Neutrinos Travelling Faster Than Light??

Posted by Dan Satterfield

The OPERA neutrino detector in Italy uses photographic film embedded in lead bricks to detect neutrinos.

Adrian Cho has a story on Science NOW about the scientists at OPERA in Italy asking for some help. OPERA is studying neutrinos released from CERN and they keep coming up with a result that shows the neutrinos are traveling faster than light! Cho rightly points out that this would be the greatest discovery in physics for a half century, but I think it would rank higher than that. This is pick me up off the floor and find me a trash bin to stuff the standard model into kind of stuff!

When I visited the South Pole I signed one of the neutrino detectors at Ice Cube, so I’m always fascinated by any news in the field. Imagine a particle so small and wispy, that it could travel through a slab of lead one light year thick and likely bump into nothing! There are billions passing from the sun through you right now and it doesn’t matter if it’s dark where you are, they go right through the Earth and you! Neutrinos come in 3 types and one of the biggest discoveries of the last few years is that they oscillate between these different flavors as they fly along at near light speeds. This is what OPERA is investigating, but their neutrinos seem to be arriving early!

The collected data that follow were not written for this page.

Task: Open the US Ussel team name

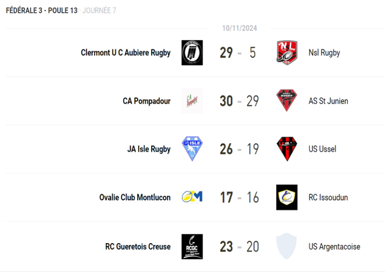Action: pyautogui.click(x=322, y=149)
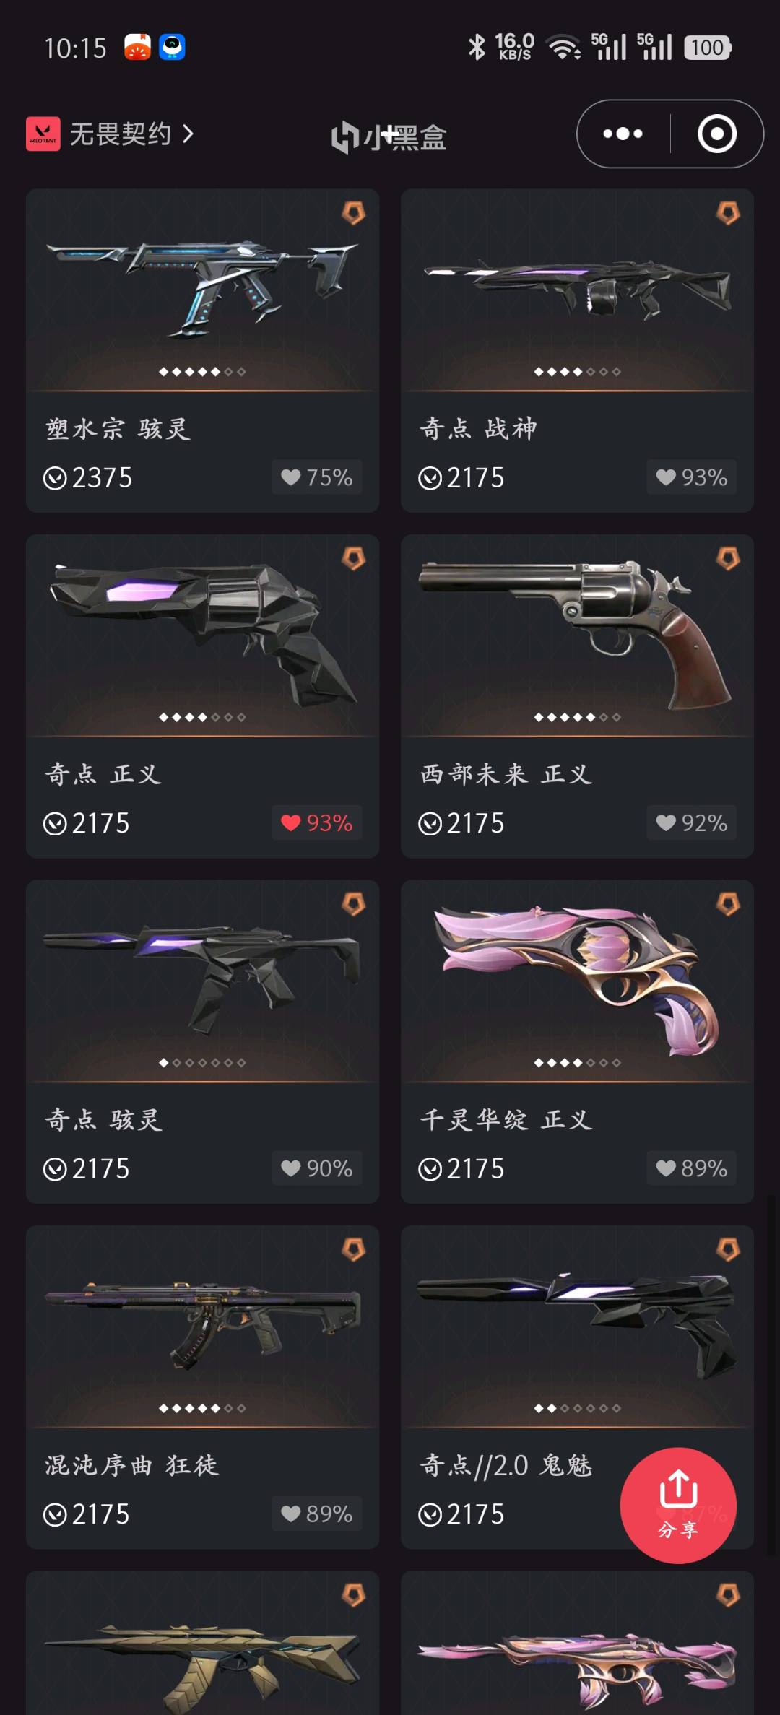Tap orange tier badge on 混沌序曲 狂徒 card
Screen dimensions: 780x1715
(x=353, y=1249)
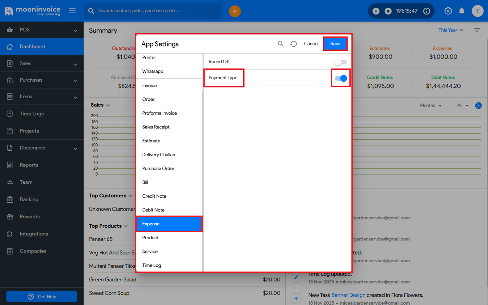This screenshot has height=305, width=488.
Task: Open the This Year period dropdown
Action: (x=450, y=30)
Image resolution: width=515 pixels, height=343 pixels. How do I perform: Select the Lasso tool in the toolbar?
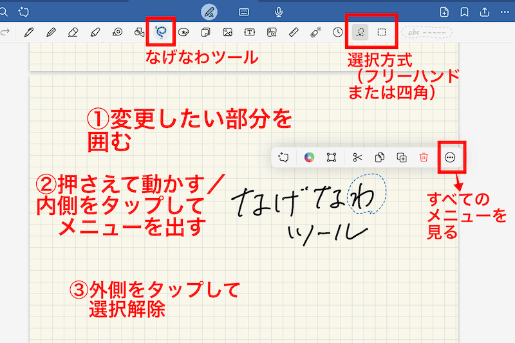162,32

It takes 2.43 milliseconds for the neutrinos to travel the 730 km from CERN but they are apparently arriving 60 nanoseconds ahead of schedule.  The folks at OPERA are trying to find out where they are making their error but have not been able to do so. They are now formally asking for help from the rest of the physics community and they will certainly get it. You do not have to be an expert in particle physics to learn the fundamentals and appreciate the gravity (pun not intended) of the questions being asked these days.

Optical detector for ice cube about to be lowered beneath the ice at the S. Pole.

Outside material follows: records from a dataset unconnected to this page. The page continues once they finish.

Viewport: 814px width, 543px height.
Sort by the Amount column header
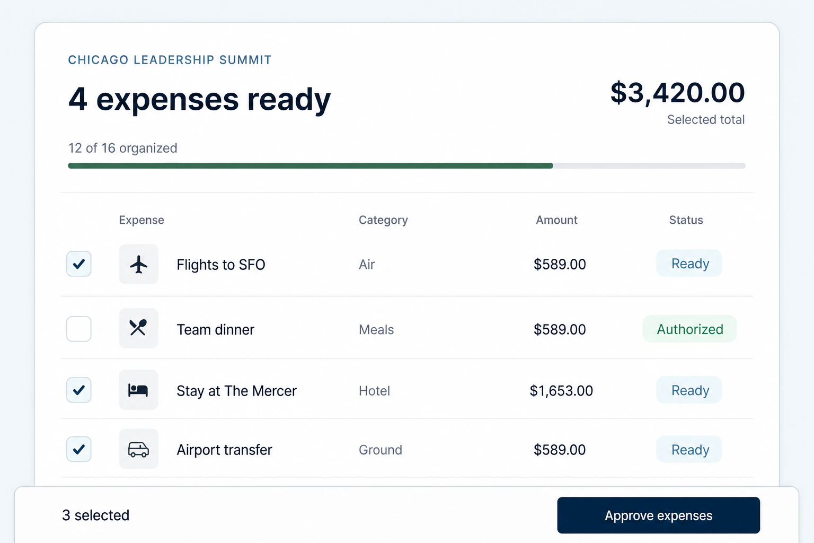coord(556,220)
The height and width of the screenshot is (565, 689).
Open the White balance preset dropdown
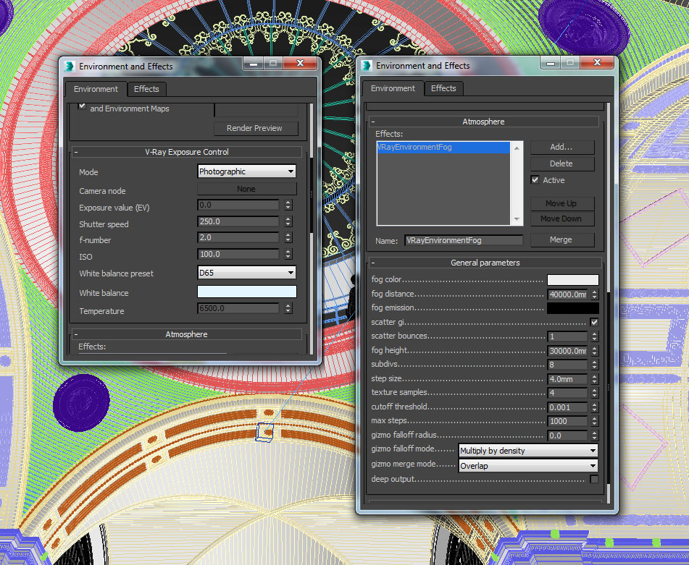click(x=247, y=273)
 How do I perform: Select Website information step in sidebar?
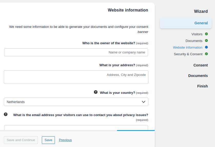point(188,47)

Carl Sagan’s wise words are obviously the guiding principle here “Extraordinary claims require extraordinary proofs.” It’s far more likely that there are measurement errors here and the neutrinos are not traveling faster than light and furthermore, the researchers at OPERA know this. If particles travel faster than light, then all kinds of spooky things happen including travel backwards in time, and my developing a taste for the music of Lady Gaga.  Both are profoundly serious consequences.

Phil Plait at Bad Astronomy has just posted some wise words on this as well and the BBC has an exc. story on it. Think of it this way, you get a result that is either a mistake or 100 years of physics is all wrong. Which is more likely?? Unless you’re writing books aimed at those who refuse to accept the scientific evidence for evolution or climate change, you lean toward the mistake side of things!

Let’s step back away from the thorny bushes of day-to-day history and try to look at the trees a bit. As we enter the autumn of 2011, the LHC folks have looked in most of the likely places for the Higgs Boson and still not found it, while the mystery of dark matter and dark energy is deepening (neutrinos seem to be ruled out as the missing matter that holds the galaxies together). Do you get the feeling that we just might be on edge of a whole new understanding of our universe? I asked astrophysicist Neil de Grasse Tyson last year about not finding the Higgs and instead of a worried or puzzled look, his eyes lit up!